Spec #2: Functionality.
If we gave out scores from 1-to 10, the DAS Light Pants would be a solid 9. The legs have full side zips, so getting on and off while wearing ski boots is no problem. You can also wear them next to your skin, and unzip the lower zipper to dump heat.
Patagonia calls this a regular fit; I’d agree with that. I’m 5’10” and have a 33″ waist. I’m good to go in either the large that Patagonia sent along or the medium I tried on recently. The large offers up a bit more leg room, but both sizes function well for me. The waist is elasticized and comfortable. Secure the waistband by locking the side zips and buttoning the front closure and zip-fly. The legs taper ——If you are wearing ski boots, you must unzip the lower zipper to accommodate the boot cuff.
Or, as another option, you can fully zip up the side zips and pull the pant cuff above the ski boot cuff, the DAS Light Pant’s cuffs are elasticized. Lastly, you can tuck the pant cuffs into the ski boot if the zipper does not bother you.

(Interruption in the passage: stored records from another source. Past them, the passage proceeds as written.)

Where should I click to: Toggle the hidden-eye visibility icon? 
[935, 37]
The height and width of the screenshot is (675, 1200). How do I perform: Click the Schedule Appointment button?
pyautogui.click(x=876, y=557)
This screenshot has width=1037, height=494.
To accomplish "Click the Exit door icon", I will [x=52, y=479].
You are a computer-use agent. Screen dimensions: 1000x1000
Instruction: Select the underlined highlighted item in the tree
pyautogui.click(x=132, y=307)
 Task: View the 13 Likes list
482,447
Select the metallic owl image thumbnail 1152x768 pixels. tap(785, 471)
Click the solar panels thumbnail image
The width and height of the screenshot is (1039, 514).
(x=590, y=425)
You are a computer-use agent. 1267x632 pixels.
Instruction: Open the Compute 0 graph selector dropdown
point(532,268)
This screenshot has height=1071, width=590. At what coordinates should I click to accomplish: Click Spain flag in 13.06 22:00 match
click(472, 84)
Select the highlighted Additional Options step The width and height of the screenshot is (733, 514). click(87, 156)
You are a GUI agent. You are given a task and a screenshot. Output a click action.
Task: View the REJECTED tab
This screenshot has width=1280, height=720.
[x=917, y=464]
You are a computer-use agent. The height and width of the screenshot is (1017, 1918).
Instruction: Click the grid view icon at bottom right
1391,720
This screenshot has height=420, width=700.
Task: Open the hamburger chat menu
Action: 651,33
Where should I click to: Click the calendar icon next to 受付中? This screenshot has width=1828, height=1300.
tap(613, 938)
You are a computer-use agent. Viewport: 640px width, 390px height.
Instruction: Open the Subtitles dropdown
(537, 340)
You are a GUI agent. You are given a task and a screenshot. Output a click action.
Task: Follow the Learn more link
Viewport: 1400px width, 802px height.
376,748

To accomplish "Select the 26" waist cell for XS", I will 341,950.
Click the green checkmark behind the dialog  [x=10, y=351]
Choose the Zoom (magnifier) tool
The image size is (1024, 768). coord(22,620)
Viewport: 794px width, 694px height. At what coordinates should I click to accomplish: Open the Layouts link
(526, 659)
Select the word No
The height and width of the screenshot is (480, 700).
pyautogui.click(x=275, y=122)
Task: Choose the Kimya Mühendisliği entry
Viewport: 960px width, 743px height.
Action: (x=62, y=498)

The pants are “fitted” but not restrictive. And say you are on a ski traverse and roll into camp or a rest break and want to prevent a chill. The DAS Light Pants easily fit over hard or softshell pants. This “overpant” functionality also makes them ideal for chilly mornings when you escape the tent’s warmth to melt water, etc. On the flip side, one can easily step out of the pants to prevent overheating once the skinning ensues: Work the upper and lower zips to the ½ way point on the leg and step out of the DAS Lights moments before clicking into the bindings, then shove the pants in your pack. Then, carry on.
Although the pants do not include a stuff sack, they pack down to about the size of a softball. I found that by shoving them into the innards of the HMG Porter 4400 backpack, they filled the nook and cranny voids left between larger items. If you are keen on strapping the pants on the outside of a pack for quick access, that storage strategy works too, as would stowing them in a small volume top-lid.
The DAS Light Pants share a name with the DAS Light Jacket, another excellent puffy for adventure skiing/riding. Both are insulated with Patagonia’s synthetic PlumaFill, which resembles down in looks. This fill adds to the broad functionality of the DAS Light Pants.
Like the DAS Light Jacket, the DAS Light Pants do not have a sewn-through quilt pattern like Patagonia’s Micro Puff jacket. First, the non-sewn-through quilts of the DAS Light line create fewer (if any) cold spots. I’ve got a beat to hoo-hash Micro Puff, and the DAS Light Jacket feels warmer. I can say the DAS Light Pants are toasty too.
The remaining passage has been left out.